Задание 1: Представьте записи от строки с "Given: Open the Cr." вниз до строки с "I will 571,204." включительно в виде JSON-списка строк, где каждой строке записей соответствует одна строка списка. Пустые строки не включайте.

★ ★ ★

Как человек образованный, хотя и неглубоко, он задался целью возродить литературу и науку. Нередко, сняв царскую одежду и облачившись в философскую мантию, василевс вел диалоги с учеными мужами. Попутно, посчитав себя опытным богословом, Роман III возмечтал воссоединить Армянскую церковь с Кафолической Церковью. Он смело ринулся в исследование тонких богословских вопросов, ревнуя к славе св. Юстиниана I Великого, однако вскоре охладел к теологии, оставив свои «исследования» неоконченными729.
Попутно Аргир пожелал прослыть победоносным полководцем, и какое-то время тщательно изучал военную теорию. По натуре кроткий и тихий, он напускал на себя воинственный пыл и грозился разгромить всех врагов Римской империи на Западе и Востоке. Когда же чуть позднее выяснилось, что военные таланты царя – фикция, а богословие не нуждается в его исследованиях, Аргир открыл для себя новую сферу применения горячечной фантазии. Как всегда цельно и энергично, но по обыкновению довольно бестолково, император ринулся в пучину финансового и государственного управления, воображая, что его истинное призвание – мирная деятельность. К сожалению, как мы увидим, василевс заблуждался и на этот счет730.
Выбирая поле будущих сражений, Роман III пришел к выводу, что победа над «варварами"-германцами, но все же христианами, не принесет ему славы. Поэтому остановил свой выбор на Востоке, где многие православные земли Римской империи все еще находились под игом мусульман. Император собрал громадное войско, присоединил к нему союзников и наемников и рьяно принялся обучать его, изобретая новые боевые порядки. А попутно отдал приказ своим военачальникам начать военные действия731.
В октябре 1029 г. евнух Спондила, поставленный стратигом Антиохии еще при императоре Константине VIII, попытался, на свою беду, продемонстрировать силу римского оружия соседям-арабам, но потерпел поражение. Вслед за этим эмиры Алеппо и Триполи овладели инициативой и захватили крепость Меник, расположенную в непосредственной близости от Антиохии. Царь заменил Спондила своим зятем Константином Карантином, а затем неожиданно решил возглавить поход на сарацин.
Следует сказать, что вековой противник Византии в это время по-прежнему пребывал в состоянии медленного, но верного разложения. В это время в Багдаде правил халиф аль-Каим-Биамриллах (1031–1075), матерью которого была армянка-невольница. Грамотный и благочестивый, он, увы, как и его предшественники, являлся заложником Буидов732. Халифа лишь терпели, и повелитель правоверных жил довольно скромно, порой не имея самого необходимого для жизни. Число шиитов тем временем в Багдаде резко выросло; дошло даже до того, что один из них едва не занял пост главы сунитских кадиев. Затем шииты получили собственного духовного главу – накиба («настоятеля»). И теперь две враждебные партии открыто противостояли друг другу.

★ ★ ★

Задание 2: Кого, согласно тексту о Романе III, царь назначил на место Спондила?

★ ★ ★

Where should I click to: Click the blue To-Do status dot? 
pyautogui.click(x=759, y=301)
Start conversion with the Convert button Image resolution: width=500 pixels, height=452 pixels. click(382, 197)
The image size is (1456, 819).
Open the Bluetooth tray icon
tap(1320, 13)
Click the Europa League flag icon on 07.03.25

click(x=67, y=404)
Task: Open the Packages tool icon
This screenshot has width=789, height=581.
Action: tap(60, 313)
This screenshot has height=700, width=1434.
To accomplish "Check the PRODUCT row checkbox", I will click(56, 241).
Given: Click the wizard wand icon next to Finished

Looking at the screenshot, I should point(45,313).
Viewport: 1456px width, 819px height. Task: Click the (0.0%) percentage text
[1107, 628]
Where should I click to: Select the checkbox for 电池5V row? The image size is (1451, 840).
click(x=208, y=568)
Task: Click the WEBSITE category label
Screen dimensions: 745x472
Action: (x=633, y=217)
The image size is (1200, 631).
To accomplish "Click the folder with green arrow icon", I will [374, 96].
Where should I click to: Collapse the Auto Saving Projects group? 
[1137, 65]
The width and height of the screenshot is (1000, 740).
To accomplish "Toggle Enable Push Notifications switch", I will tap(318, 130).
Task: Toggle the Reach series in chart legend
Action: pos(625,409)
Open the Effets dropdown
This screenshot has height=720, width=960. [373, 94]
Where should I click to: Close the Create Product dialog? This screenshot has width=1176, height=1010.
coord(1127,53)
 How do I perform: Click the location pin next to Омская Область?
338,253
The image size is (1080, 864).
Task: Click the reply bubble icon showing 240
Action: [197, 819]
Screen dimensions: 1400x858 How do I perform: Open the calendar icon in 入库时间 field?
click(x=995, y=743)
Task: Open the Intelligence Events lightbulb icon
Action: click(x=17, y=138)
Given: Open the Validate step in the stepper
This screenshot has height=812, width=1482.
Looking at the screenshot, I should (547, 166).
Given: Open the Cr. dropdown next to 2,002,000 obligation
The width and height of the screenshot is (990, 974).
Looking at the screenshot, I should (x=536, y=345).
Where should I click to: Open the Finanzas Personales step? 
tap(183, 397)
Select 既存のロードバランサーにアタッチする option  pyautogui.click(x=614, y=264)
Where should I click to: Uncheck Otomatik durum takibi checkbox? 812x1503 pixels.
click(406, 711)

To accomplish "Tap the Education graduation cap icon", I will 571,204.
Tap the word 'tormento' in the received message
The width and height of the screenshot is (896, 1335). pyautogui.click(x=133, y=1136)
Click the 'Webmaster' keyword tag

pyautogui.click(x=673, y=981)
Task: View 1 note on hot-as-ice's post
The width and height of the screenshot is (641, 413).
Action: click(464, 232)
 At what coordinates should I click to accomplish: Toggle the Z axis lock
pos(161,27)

★ ★ ★

Итоговый ответ 1:
[
  "Given: Open the Cr. dropdown next to 2,002,000 obligation",
  "The width and height of the screenshot is (990, 974).",
  "Looking at the screenshot, I should (x=536, y=345).",
  "Where should I click to: Open the Finanzas Personales step? ",
  "tap(183, 397)",
  "Select 既存のロードバランサーにアタッチする option  pyautogui.click(x=614, y=264)",
  "Where should I click to: Uncheck Otomatik durum takibi checkbox? 812x1503 pixels.",
  "click(406, 711)",
  "To accomplish \"Tap the Education graduation cap icon\", I will 571,204."
]

Итоговый ответ 2: Своего зятя Константина Карантина.